Give again the line that contains "You are a computer-use agent. Image resolution: width=664", plus every line after it to the end of the records, unchanged.

(Beginning of EXCERPTED DATA)

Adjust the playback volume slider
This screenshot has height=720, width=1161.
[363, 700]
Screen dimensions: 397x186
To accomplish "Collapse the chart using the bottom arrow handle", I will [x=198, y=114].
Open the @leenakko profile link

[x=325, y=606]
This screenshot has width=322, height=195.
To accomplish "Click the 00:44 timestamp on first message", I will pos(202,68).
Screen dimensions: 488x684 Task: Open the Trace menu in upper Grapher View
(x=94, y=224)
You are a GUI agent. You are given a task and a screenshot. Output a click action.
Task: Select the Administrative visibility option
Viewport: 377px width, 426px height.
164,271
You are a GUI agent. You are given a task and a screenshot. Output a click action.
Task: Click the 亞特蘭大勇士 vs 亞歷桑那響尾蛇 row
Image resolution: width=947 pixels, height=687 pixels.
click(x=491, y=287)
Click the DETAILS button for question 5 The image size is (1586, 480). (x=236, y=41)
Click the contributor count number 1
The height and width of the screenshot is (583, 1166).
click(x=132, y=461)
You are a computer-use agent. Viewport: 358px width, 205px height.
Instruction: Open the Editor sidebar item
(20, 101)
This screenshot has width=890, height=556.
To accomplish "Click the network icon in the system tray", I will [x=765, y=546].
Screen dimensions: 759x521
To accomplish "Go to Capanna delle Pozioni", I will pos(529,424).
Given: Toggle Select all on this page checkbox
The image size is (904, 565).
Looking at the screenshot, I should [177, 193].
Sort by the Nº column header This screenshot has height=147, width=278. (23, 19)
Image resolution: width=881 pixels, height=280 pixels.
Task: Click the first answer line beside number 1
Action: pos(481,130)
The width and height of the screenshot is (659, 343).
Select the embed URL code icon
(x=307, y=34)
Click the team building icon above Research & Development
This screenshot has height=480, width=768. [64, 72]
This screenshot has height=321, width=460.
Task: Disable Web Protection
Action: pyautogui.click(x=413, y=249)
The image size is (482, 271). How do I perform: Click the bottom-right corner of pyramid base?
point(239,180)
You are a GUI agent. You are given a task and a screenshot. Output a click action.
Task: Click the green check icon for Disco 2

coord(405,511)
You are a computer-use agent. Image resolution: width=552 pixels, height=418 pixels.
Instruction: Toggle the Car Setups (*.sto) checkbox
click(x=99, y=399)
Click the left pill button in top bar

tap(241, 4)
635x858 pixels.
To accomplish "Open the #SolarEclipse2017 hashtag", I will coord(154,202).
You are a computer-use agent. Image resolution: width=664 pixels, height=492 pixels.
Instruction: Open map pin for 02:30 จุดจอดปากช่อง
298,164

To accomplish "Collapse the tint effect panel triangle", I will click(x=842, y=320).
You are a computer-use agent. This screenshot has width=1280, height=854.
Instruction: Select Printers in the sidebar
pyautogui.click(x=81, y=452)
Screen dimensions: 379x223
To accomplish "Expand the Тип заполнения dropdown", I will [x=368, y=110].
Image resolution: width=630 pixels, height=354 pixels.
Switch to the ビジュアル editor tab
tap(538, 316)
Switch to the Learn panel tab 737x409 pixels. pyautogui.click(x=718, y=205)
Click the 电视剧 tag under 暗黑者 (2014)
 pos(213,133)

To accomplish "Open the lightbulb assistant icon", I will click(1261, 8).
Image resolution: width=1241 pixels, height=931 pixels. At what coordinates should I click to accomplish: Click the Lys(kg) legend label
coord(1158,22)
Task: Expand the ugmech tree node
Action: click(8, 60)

(End of EXCERPTED DATA)

__EXERCISE SOLUTION__.
You are a computer-use agent. Image resolution: width=664 pixels, height=492 pixels.
Instruction: Open map pin for 02:30 จุดจอดปากช่อง
298,164

To accomplish "Collapse the tint effect panel triangle", I will click(x=842, y=320).
You are a computer-use agent. This screenshot has width=1280, height=854.
Instruction: Select Printers in the sidebar
pyautogui.click(x=81, y=452)
Screen dimensions: 379x223
To accomplish "Expand the Тип заполнения dropdown", I will [x=368, y=110].
Image resolution: width=630 pixels, height=354 pixels.
Switch to the ビジュアル editor tab
tap(538, 316)
Switch to the Learn panel tab 737x409 pixels. pyautogui.click(x=718, y=205)
Click the 电视剧 tag under 暗黑者 (2014)
 pos(213,133)

To accomplish "Open the lightbulb assistant icon", I will click(1261, 8).
Image resolution: width=1241 pixels, height=931 pixels. At what coordinates should I click to accomplish: Click the Lys(kg) legend label
coord(1158,22)
Task: Expand the ugmech tree node
Action: click(8, 60)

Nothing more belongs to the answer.